Sam winced a little.

“I've never seen a horse do such a thing,” he said, not sure he believed a word Ozzie said in his dazed condition.

“I'll never . . . feel safe sleeping around him again,” Ozzie said, sounding addled from the iron rail batting him in the head.

Sam looked off west at the closing rise of dust.

“Where's the payroll money?” he asked. “If the miner posse catches up to us, the money is all that'll keep them from—”

“It's gone,” Ozzie said, cutting him off. “Don't even ask me where. . . .”

Sam stared at him.

“What do you mean it's
gone
?”
Sam said. “Money doesn't disappear.”

“No,” Ozzie said with a thin, dreamlike smile. “But it . . . changes into pinecones and dirty long johns.”

“Start making sense or I'll give you to the posse,” Sam said, bluffing. “They've got as much right taking you into custody as I do, maybe more.”

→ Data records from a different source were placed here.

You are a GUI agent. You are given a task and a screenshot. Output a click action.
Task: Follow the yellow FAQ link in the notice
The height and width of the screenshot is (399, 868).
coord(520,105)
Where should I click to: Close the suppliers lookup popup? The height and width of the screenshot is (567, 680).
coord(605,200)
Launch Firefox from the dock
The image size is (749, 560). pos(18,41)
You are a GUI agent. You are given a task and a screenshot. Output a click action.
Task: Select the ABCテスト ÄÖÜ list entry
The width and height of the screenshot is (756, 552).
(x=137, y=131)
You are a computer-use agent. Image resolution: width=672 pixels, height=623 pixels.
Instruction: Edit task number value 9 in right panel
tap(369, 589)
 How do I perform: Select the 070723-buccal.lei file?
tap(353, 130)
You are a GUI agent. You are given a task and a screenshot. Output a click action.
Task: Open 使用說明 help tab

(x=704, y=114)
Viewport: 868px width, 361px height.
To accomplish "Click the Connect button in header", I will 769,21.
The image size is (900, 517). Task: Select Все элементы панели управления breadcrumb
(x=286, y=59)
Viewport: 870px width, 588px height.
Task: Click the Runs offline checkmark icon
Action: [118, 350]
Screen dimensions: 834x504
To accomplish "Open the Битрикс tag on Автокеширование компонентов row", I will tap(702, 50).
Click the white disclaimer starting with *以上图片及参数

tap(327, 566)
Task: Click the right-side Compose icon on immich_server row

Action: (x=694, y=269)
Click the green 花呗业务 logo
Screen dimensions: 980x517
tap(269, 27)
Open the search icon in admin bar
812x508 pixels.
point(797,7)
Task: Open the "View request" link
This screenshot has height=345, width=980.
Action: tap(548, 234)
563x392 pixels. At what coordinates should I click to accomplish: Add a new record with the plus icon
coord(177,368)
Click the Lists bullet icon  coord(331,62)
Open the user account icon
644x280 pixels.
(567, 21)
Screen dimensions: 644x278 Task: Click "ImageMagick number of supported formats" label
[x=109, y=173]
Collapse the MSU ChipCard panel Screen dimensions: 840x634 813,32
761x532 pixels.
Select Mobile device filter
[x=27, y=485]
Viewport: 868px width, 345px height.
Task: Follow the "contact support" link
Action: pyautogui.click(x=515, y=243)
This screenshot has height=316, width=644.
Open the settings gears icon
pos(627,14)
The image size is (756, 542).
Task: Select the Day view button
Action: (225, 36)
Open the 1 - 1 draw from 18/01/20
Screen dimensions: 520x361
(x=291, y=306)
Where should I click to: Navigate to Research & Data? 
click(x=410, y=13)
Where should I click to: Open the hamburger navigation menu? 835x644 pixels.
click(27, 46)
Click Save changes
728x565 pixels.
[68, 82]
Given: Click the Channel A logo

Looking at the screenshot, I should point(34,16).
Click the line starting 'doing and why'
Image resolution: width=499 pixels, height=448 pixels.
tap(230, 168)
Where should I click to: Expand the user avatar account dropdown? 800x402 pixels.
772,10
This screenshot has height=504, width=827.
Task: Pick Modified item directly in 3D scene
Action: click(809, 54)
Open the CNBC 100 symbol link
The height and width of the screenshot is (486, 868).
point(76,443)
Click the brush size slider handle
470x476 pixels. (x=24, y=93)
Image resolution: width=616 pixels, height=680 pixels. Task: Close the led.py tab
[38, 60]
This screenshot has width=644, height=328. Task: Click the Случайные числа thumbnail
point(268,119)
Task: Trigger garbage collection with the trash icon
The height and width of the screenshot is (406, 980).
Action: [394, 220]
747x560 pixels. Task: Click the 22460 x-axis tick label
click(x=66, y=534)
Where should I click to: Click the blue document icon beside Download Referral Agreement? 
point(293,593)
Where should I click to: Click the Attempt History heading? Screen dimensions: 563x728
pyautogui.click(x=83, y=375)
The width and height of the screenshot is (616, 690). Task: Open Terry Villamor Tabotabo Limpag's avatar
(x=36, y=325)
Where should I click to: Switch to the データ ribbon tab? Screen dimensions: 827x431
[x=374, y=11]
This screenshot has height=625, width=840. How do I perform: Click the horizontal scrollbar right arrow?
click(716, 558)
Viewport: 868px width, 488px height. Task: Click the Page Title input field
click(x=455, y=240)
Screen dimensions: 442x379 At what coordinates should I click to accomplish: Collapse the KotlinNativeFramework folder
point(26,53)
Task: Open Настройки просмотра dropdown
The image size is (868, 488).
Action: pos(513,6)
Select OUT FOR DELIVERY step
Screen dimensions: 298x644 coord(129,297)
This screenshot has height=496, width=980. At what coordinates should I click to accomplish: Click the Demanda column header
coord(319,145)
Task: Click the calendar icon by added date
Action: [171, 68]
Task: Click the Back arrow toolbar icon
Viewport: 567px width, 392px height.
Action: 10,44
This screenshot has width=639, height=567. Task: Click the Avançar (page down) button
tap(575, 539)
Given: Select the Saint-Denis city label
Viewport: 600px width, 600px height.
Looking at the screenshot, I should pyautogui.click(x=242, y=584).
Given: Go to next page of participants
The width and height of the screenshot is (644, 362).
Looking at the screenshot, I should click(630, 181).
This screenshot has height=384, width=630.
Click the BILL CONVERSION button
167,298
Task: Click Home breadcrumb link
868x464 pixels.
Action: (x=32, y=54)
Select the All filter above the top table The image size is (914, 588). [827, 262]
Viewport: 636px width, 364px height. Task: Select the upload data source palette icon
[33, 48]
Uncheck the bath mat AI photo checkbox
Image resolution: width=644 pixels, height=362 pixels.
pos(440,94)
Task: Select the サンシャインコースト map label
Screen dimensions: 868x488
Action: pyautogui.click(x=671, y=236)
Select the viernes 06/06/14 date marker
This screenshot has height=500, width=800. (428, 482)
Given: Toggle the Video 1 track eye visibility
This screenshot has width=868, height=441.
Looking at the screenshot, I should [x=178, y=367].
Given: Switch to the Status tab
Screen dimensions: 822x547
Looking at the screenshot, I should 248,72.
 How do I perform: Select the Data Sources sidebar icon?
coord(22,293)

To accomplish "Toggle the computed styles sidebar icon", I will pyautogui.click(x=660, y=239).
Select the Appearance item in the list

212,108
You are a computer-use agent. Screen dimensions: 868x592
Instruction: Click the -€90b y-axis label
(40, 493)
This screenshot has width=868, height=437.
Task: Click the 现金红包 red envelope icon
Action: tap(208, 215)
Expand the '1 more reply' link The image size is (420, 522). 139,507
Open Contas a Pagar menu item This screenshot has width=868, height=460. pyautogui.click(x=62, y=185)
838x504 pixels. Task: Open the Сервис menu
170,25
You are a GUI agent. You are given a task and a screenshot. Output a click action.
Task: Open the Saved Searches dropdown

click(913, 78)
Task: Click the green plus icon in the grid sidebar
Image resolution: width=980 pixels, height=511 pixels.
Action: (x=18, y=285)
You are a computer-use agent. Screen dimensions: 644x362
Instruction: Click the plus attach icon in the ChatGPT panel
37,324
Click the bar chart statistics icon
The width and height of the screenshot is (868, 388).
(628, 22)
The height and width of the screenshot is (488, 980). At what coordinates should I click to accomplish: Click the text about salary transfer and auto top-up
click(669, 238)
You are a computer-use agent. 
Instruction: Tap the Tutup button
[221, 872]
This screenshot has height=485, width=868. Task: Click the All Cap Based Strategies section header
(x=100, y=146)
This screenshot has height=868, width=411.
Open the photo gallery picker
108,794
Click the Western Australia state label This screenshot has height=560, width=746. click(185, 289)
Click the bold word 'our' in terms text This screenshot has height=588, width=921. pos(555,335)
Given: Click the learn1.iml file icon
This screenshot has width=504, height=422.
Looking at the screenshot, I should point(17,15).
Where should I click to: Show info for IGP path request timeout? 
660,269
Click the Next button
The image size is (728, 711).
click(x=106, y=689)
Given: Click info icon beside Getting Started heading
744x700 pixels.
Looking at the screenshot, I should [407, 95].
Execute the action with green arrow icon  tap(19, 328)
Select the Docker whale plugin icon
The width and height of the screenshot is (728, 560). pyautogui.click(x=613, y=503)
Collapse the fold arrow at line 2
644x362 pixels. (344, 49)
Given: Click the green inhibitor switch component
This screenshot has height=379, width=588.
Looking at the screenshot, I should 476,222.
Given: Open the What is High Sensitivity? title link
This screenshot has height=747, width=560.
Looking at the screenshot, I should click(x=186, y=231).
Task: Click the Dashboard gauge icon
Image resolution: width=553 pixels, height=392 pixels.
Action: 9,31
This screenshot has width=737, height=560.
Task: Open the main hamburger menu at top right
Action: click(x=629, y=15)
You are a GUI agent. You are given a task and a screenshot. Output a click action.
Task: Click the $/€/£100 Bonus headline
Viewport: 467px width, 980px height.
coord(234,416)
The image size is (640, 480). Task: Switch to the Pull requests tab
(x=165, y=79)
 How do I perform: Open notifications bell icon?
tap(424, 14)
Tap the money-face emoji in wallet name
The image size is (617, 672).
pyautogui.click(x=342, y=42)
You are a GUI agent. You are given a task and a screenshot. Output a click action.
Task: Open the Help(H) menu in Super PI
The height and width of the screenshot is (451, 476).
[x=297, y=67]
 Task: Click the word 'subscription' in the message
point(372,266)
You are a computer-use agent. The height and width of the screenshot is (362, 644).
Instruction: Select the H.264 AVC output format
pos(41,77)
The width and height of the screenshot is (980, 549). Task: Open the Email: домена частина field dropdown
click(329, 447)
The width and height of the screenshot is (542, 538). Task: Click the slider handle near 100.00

“I am making sense,” Ozzie said. “Look back here.” He nodded over his shoulder.

Sam stepped his horse back and picked up a half-empty canvas bag lying across Ozzie's saddlebags. Spreading the bag open, he saw pine needles and cones stuffed against some wadded dirty clothes.

“This is what the shooting was about,” Sam deduced. He stepped his horse back and faced Ozzie.

“Yeah. They're all dead up there,” said Ozzie. “I rode up . . . found the woman and two Perros Locos shot all to pieces. Brought this back with me.” He nodded again toward the bag behind him.

“Why'd you bring it back?” Sam asked.

Ozzie shrugged and said, “It changed once . . . who says it won't change again?” He gave a dark nasally chuckle that sounded as though it had to hurt. Sam looked at him, wondering if he was serious or just making a mindless joke in his addled condition.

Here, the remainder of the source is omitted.